Symphony No. 1 (1947)
Symphony No. 1 (1947)
By Michael Klein, Temple University
Written for the concert Creative Links: The Career of Witold Lutoslawski, performed on Nov 18, 2005 at Avery Fisher Hall at Lincoln Center.
Witold Lutoslawski began composing his Symphony No. 1 in 1941, during the Nazi occupation of Poland. Relatively unknown as a composer, and with no hope of hearing his Symphony performed, Lutoslawski nonetheless continued on the only path he could imagine—the pursuit of a singular musical voice even in the face of annihilation. Two years earlier, the composer commanded a military radio station that the Germans quickly seized during their invasion. (One imagines a scene like the opening of the film The Pianist.) Captured as a prisoner of war, Lutoslawski escaped eight days later and walked 400 kilometers to his native Warsaw, where he eked out an existence performing music in cafes. With the composer Andrzej Panufnik, the two performed their arrangements for duo piano of music ranging from Bach to Debussy. From this period comes Lutoslawski’s popular Paganini Variations, based on the Italian virtuoso’s celebrated twenty-fourth caprice, Caprice in A minor, Op. 1, No. 24.
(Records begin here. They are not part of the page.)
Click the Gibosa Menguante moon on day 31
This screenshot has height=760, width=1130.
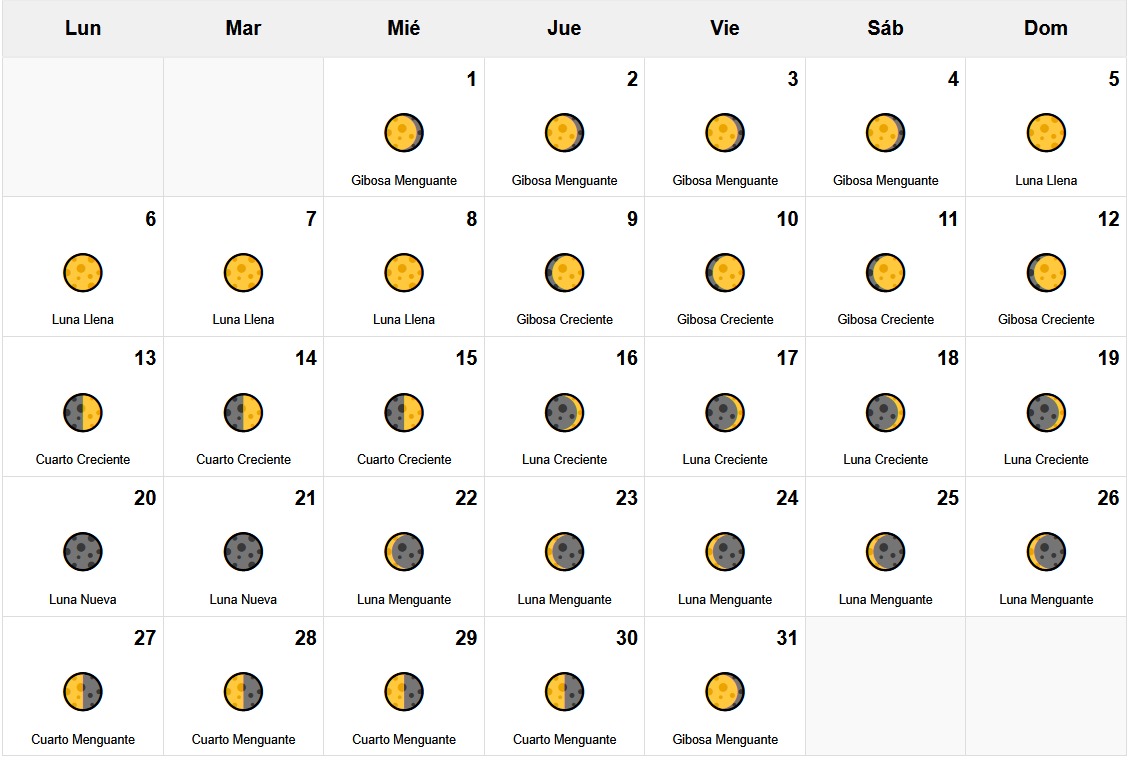coord(725,692)
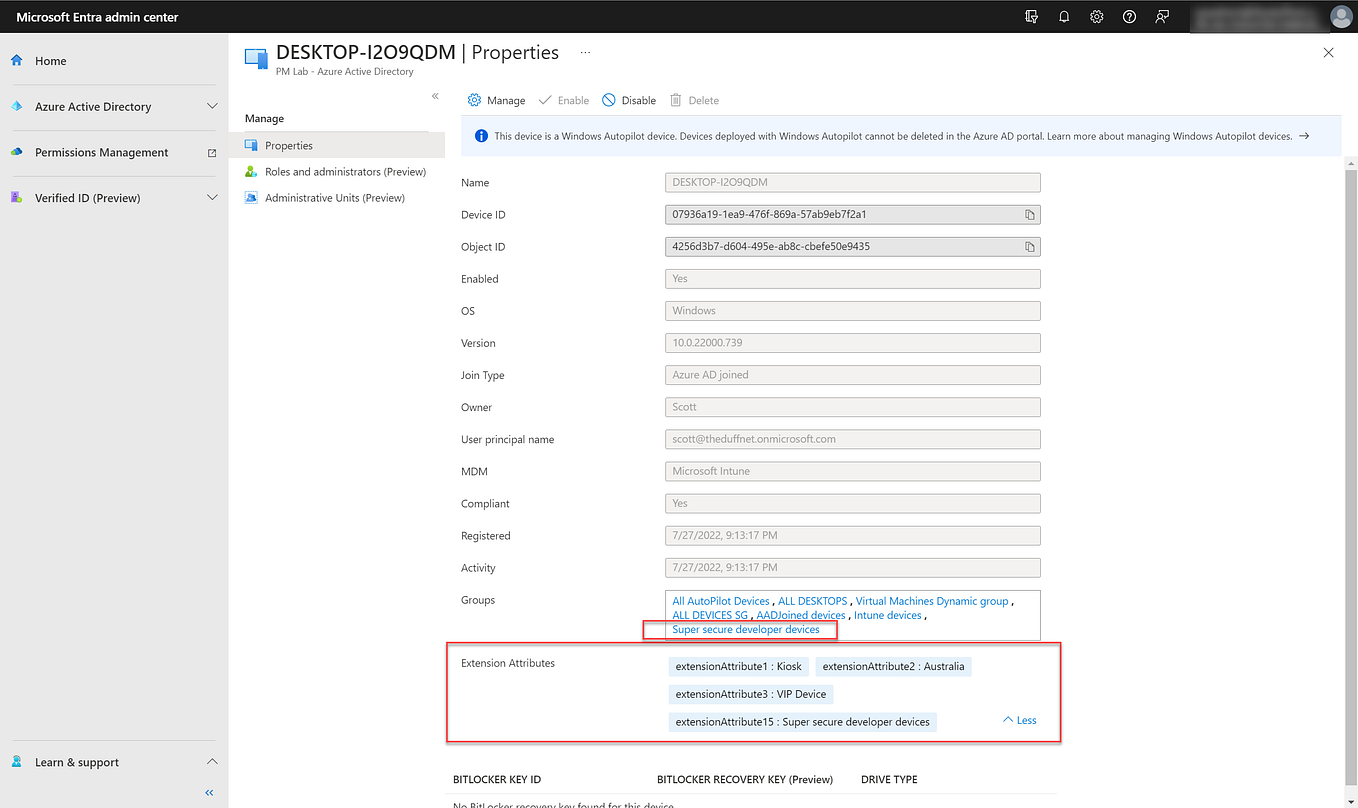Open the feedback icon in the top bar

coord(1162,16)
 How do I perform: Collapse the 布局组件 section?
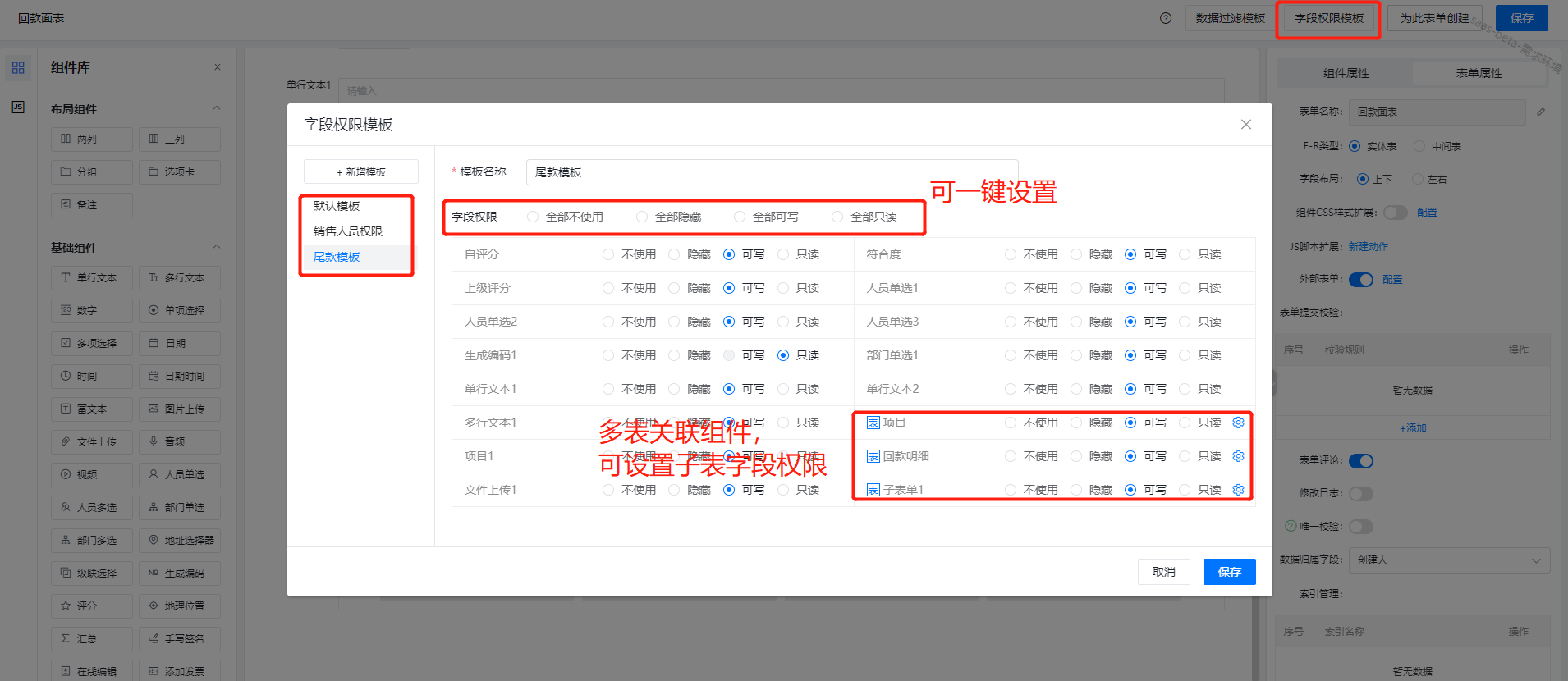tap(217, 108)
Work on the Symphony continued through the failed Warsaw Rising of 1944, after which Lutoslawski hid in an attic while composing the first movement’s development section. For all this perseverance, though, the Symphony would not see completion until 1947, by which time Lutoslawski had gained modest recognition as a composer. The first movement has the same brilliant orchestration and infectious rhythm that we might expect from Stravinsky. Even its opening dissonant blast sounds more reminiscent of a Petrushkan prank than a frightened outcry. The second movement has a darker hue in its opening string melody, while a contrasting march bears the ironic tone we associate with Prokofiev. Though the Scherzo includes a driving middle section, Lutoslawski staunchly denied any extra-musical associations with the war. The brilliant fourth movement reaches a clanging climax followed by a sudden hushed suspension of time—an effect we hear again in his later music.
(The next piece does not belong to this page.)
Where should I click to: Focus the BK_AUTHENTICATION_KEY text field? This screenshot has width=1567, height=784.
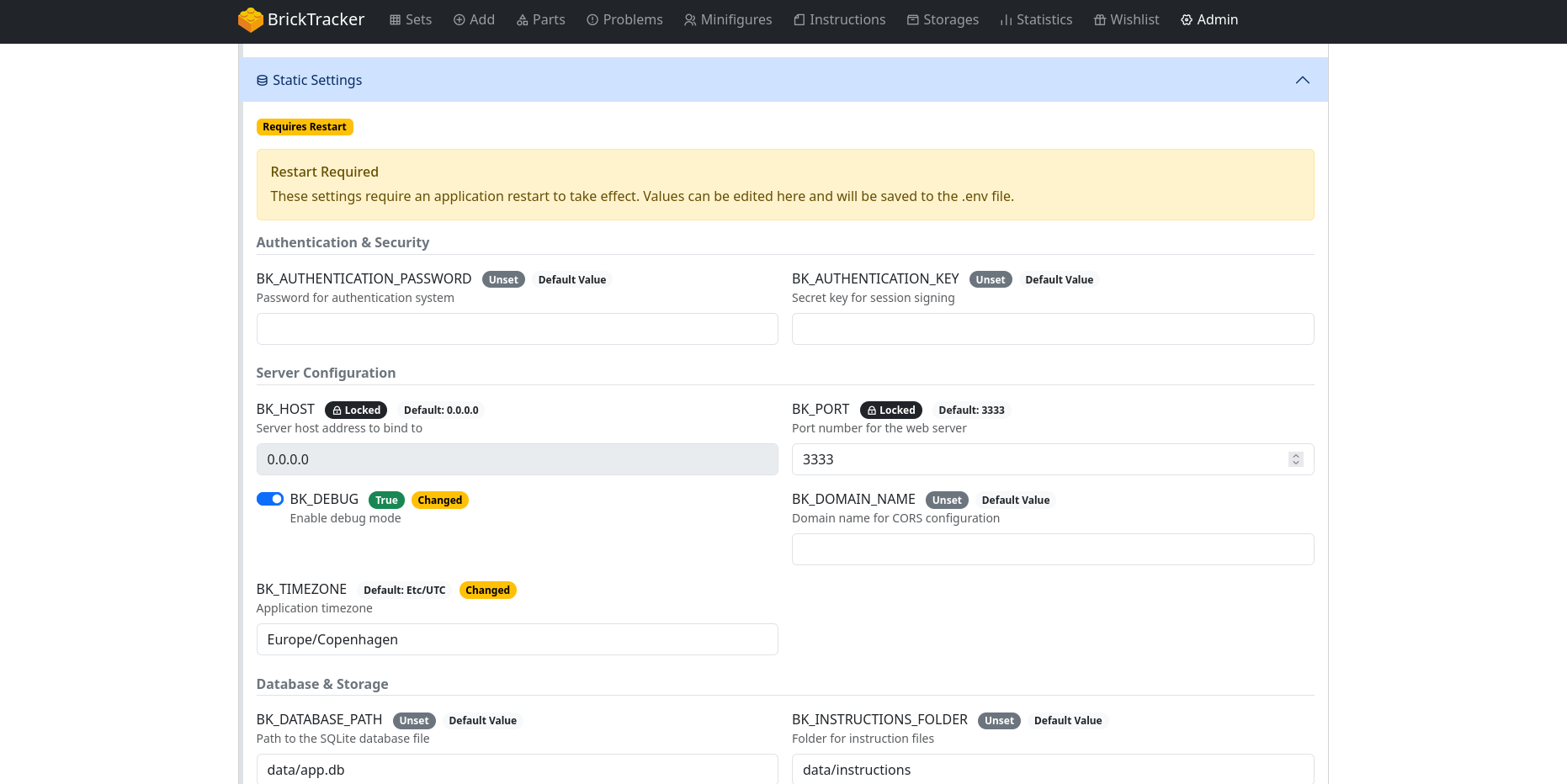point(1052,329)
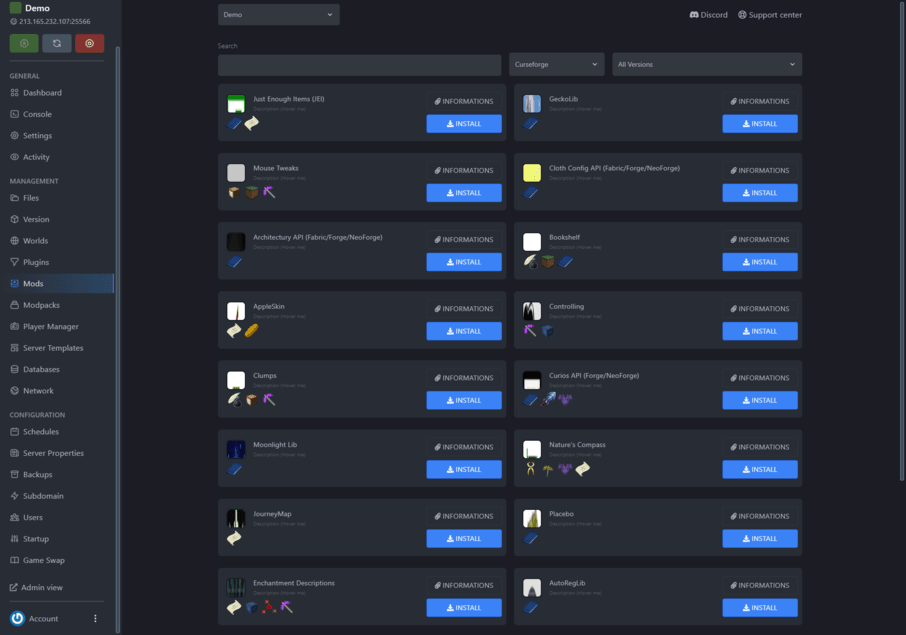This screenshot has height=635, width=906.
Task: Click the GeckoLib mod icon
Action: pos(532,103)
Grzegorz Fitelberg, formerly one of the conductors for the Ballets Russes, gave the Symphony No. 1 its premiere in 1948. Critics immediately recognized that Lutoslawski was now at the forefront of Polish music. But acclamation was short lived. A few months later the Soviet-style Polish Composer’s Union denounced this Symphony as formalist. Like Poland, Lutoslawski had endured the fury of fascism only to face the calculated tyranny of Stalinist communism.